The effect of midazolam on alpha-activity of the EEG and latency of the P-100 of the visual evoked response (VER) was studied in six healthy subjects. Drug concentration was related to effect with the Emax model that was used with either a threshold drug concentration or a sigmoid exponent. An effect compartment was included in the pharmacokinetic-pharmacodynamic model. Four subjects showed hysteresis, and mean values of half-lives-k(eo) ranged from 0.26 to 0.60 hour. Mean values of EC50 ranged from 42.0 to 48.1 ng/ml. Goodness of fit did not differ significantly between the sigmoid Emax model and the threshold Emax model.
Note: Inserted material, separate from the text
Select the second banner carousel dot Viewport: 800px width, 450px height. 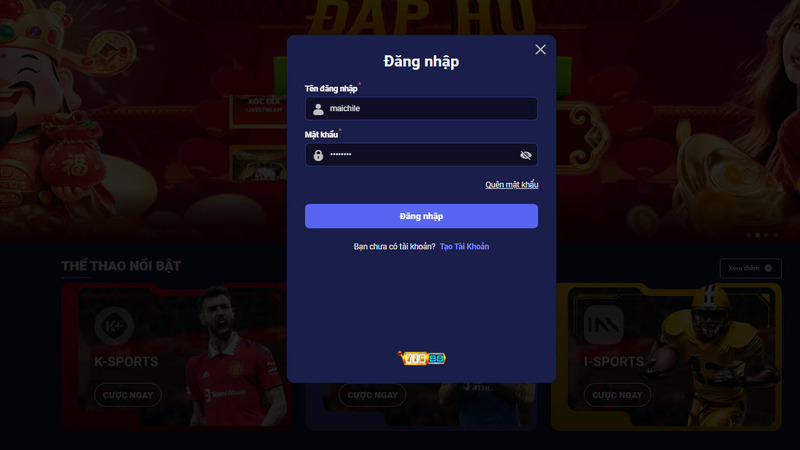(758, 235)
The sigmoid exponent estimated was 3.7 +/- 1.8 (EEG, mean +/- SD) and 2.9 +/- 1.4 (VER); the threshold concentration was estimated at 15.7 +/- 11.1 ng/ml (EEG) and 11.3 +/- 7.0 ng/ml (VER). We conclude that the Emax model adequately describes the relationship between midazolam concentration and effect and that the sigmoid exponent can be substituted by a threshold drug concentration, with a comparable fit of the model to the data.